Small set theory question from Munkres I'm suppose to translate the following sets into $A$, $B$, and $C$ using $\cap$, $\cup$, and $-$.
$$F=\{ x : x \in A \text{ and } (x \in B \implies x \in C)\}$$
My first attempt was: $$F= A \cap (B \cap C)$$.
But my worry is about everything within the parentheses.  I'm aware that $$B \cap C=\{x : x \in B\} \text{ and } \{x : x \in C\}.$$  This is not an implication.
 A: Edit: I've rewritten my answer because I think I aimed it at a different level when I didn't really need to.

Consider the definition of $F$:
$$F = \left\{ x : x \in A \text{ and if } x \in B \text{ then } x \in C \right\}$$
If we're to have $x \in F$ then we must certainly have $x \in A$, since otherwise the condition isn't satisfied. So we know that $F \subseteq A$.
This means that we obtain $F$ by throwing out some elements of $A$ $-$ namely, those elements which don't satisfy the condition.
Which elements do we throw out?
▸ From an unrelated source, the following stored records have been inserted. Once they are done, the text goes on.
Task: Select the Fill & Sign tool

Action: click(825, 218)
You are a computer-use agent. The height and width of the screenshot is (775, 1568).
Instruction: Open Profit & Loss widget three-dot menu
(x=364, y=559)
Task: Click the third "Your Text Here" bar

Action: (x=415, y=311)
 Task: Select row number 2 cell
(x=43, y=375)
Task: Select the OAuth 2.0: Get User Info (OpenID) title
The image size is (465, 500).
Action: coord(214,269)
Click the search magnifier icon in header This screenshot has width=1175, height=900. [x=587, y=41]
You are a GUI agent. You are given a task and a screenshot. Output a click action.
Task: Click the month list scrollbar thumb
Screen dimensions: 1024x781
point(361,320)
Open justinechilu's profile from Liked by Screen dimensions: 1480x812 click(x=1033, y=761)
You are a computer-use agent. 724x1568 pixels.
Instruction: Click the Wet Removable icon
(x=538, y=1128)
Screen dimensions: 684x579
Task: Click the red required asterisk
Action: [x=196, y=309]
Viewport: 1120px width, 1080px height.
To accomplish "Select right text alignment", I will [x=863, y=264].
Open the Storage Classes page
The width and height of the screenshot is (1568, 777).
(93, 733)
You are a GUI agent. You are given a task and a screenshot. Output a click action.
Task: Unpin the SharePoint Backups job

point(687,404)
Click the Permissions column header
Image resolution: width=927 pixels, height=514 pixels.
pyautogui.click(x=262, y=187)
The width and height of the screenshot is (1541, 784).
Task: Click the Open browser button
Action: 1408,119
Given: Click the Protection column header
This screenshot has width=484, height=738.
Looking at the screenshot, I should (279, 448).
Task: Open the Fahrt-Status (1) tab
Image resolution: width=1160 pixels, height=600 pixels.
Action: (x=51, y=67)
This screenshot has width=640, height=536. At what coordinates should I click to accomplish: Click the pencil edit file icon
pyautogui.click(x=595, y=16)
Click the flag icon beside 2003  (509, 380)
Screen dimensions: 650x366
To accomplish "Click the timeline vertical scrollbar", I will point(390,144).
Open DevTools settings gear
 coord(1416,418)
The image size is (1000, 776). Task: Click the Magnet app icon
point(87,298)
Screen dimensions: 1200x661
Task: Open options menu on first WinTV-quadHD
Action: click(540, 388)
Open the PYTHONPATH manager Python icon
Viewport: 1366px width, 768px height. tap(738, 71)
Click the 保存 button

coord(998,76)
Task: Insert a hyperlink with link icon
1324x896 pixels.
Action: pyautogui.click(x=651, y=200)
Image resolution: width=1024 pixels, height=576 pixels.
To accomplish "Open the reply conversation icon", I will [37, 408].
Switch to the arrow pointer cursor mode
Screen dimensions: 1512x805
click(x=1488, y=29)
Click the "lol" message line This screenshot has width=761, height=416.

Precisely those which are in $B$ but not in $C$. Since if an element is in $B$ but not $C$ then $x \in B \to x \in C$ isn't satisfied (and these are the only elements for which this condition isn't satisfied).
So we need to throw out $B - C$. That is, $F = A - (B - C)$.
A: $p\implies q$ is equivalent to $\neg p\vee q$, so $$x\in A\wedge(x\in B \implies x\in C)$$ is equivalent to $$x\in A\wedge(x\notin B \vee x\in C)$$ Also we have that $\neg\neg p\equiv p$, so we can write it as $$x\in A\wedge \neg(\neg(x\notin B\vee x\in C))$$ and by De Morgan's laws $$x\in A\wedge\neg(x\in B \wedge x\notin C)$$ Finally $(x\in A\wedge x\notin B)\equiv x\in(A\smallsetminus B)$, and applying it twice we get $$x\in A\smallsetminus(B\smallsetminus C)$$hence $F=A\smallsetminus(B\smallsetminus C)$